#### GIVEN ENTRIES

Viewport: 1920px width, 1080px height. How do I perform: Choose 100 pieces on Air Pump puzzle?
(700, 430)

########
#### GIVEN ENTRIES

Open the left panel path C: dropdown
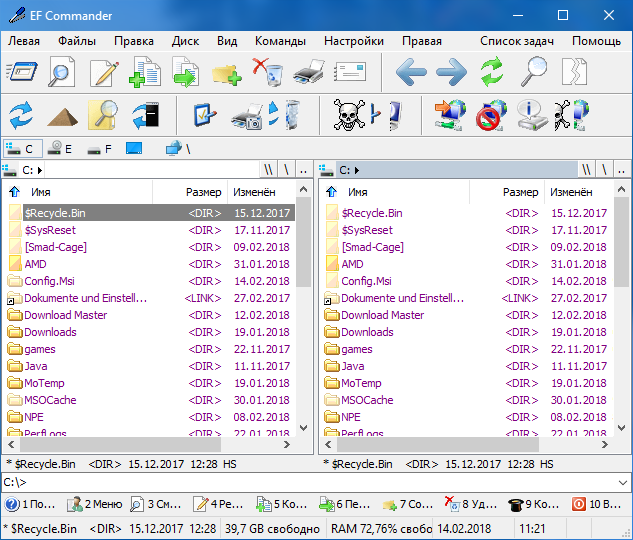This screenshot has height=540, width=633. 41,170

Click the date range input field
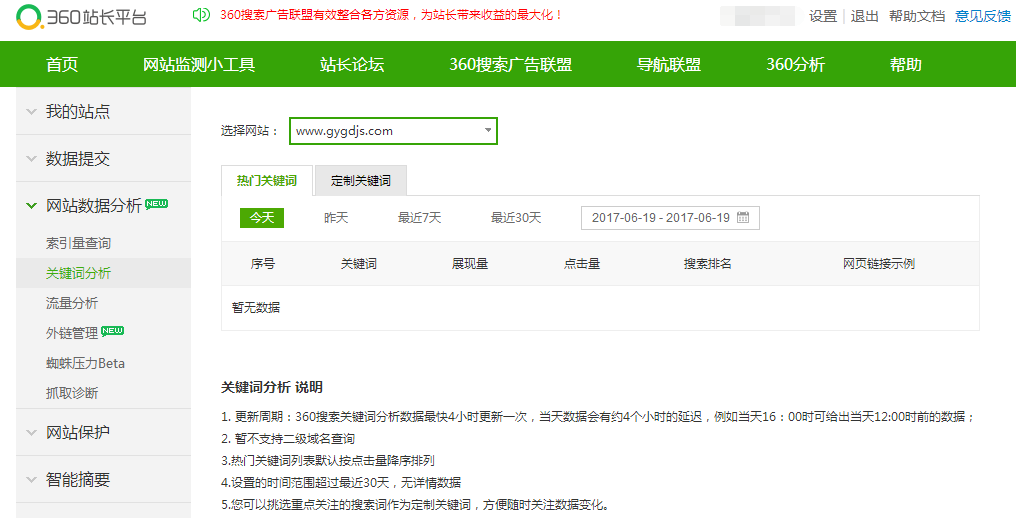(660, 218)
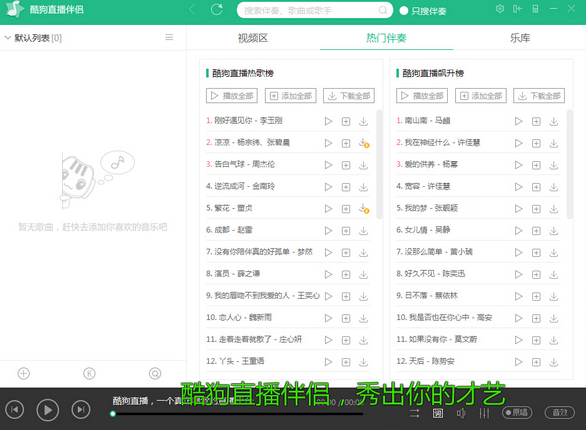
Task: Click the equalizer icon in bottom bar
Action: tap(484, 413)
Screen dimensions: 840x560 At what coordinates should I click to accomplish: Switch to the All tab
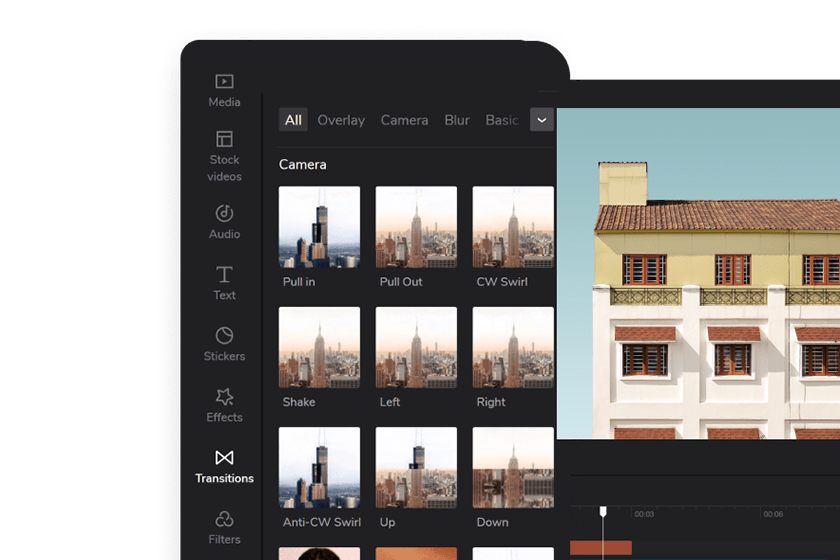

########

» **WRITTEN EXERCISE**: Format the listing as a numbered list, from the line containing "Open the left panel path C: dropdown" up to and including the line containing "Screen dimensions: 840x560", skipping blank lines and omitting the pictures.

» **THE COMPLETED TASK**:
1. Open the left panel path C: dropdown
2. This screenshot has height=540, width=633. 41,170
3. Click the date range input field
4. (660, 218)
5. Task: Click the equalizer icon in bottom bar
6. Action: tap(484, 413)
7. Screen dimensions: 840x560 At what coordinates should I click to accomplish: Switch to the All tab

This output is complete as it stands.